SOURCE RECORDS =

□ □ □ □ □ □ □

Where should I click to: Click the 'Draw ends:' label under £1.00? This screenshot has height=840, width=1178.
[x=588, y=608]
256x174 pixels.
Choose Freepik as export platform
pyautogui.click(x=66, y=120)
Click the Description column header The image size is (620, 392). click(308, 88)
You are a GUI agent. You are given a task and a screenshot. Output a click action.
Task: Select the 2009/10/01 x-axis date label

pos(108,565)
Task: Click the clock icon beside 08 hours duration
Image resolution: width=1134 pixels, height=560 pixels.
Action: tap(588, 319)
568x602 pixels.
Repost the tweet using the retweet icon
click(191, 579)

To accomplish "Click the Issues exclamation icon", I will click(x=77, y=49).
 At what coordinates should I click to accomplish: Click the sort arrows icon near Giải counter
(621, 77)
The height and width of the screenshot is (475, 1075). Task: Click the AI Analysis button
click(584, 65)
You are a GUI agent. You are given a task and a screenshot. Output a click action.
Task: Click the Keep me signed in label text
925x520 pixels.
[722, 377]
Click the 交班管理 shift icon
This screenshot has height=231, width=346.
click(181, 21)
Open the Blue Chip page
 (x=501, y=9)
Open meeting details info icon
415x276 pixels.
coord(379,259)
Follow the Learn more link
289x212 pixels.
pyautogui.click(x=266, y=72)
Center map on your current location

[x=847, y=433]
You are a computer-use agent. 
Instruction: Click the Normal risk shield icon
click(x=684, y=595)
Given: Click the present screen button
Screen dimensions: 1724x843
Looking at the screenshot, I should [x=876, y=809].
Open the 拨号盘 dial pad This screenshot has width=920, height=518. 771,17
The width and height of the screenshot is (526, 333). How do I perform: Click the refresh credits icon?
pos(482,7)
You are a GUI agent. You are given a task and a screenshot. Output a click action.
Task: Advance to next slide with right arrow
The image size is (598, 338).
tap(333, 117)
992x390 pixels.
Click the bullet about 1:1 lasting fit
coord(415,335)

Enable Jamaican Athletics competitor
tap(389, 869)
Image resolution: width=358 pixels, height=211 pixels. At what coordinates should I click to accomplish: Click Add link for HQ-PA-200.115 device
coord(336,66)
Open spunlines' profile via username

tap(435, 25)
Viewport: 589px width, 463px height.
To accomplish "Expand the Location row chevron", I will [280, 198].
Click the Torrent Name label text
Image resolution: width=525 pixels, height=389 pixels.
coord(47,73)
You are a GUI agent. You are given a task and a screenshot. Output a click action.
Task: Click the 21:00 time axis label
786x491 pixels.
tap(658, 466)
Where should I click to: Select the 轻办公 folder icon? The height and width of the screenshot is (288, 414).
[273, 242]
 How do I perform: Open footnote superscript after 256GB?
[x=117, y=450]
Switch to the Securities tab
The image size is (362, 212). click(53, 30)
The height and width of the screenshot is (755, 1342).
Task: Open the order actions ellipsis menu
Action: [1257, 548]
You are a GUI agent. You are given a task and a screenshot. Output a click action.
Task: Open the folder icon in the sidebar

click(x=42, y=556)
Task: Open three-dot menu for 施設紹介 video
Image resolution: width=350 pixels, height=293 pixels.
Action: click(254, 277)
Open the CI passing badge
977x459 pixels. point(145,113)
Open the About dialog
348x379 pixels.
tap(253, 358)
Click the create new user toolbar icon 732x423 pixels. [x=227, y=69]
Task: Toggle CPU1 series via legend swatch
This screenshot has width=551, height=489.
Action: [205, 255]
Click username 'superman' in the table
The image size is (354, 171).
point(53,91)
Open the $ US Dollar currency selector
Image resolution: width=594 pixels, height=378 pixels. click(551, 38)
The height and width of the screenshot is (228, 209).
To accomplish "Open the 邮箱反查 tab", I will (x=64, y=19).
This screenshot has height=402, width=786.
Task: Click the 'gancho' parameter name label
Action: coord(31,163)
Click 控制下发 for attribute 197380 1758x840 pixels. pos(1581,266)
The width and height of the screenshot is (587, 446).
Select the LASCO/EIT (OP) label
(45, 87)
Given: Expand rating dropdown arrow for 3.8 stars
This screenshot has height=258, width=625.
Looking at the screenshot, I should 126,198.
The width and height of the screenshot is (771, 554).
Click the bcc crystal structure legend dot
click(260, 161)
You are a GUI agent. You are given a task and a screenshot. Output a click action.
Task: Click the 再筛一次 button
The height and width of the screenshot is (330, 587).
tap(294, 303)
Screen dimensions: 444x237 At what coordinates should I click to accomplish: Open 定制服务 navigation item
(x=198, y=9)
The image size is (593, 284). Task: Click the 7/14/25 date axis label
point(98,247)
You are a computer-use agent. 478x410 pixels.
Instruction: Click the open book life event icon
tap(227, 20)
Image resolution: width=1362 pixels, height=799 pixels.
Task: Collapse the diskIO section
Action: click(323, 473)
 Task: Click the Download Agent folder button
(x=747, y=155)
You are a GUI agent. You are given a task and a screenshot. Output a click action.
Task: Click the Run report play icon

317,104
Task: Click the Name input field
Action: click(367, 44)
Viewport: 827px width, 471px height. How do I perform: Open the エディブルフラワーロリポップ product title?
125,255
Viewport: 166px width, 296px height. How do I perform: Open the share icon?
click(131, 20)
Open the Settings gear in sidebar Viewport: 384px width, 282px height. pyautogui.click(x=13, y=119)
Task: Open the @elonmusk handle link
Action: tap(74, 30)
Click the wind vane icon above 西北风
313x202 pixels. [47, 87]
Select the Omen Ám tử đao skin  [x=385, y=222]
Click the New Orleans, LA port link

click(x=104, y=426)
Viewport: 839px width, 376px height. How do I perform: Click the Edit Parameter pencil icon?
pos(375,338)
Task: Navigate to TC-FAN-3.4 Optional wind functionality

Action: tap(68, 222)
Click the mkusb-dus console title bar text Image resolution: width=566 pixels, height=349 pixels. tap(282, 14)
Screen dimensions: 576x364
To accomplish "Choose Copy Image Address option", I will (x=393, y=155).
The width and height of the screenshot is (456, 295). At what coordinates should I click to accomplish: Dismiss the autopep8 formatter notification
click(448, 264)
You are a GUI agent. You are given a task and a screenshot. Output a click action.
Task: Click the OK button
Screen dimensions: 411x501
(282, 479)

□ □ □ □ □ □ □

WHAT YOU NEED TO DO =
Retype the entries above exactly, but only from the line containing "Viewport: 839px width, 376px" through the line containing "Task: Click the OK button", both included.

SOLUTION TO THE PROBLEM =
Viewport: 839px width, 376px height. How do I perform: Click the Edit Parameter pencil icon?
pos(375,338)
Task: Navigate to TC-FAN-3.4 Optional wind functionality

Action: tap(68, 222)
Click the mkusb-dus console title bar text Image resolution: width=566 pixels, height=349 pixels. tap(282, 14)
Screen dimensions: 576x364
To accomplish "Choose Copy Image Address option", I will (x=393, y=155).
The width and height of the screenshot is (456, 295). At what coordinates should I click to accomplish: Dismiss the autopep8 formatter notification
click(448, 264)
You are a GUI agent. You are given a task and a screenshot. Output a click action.
Task: Click the OK button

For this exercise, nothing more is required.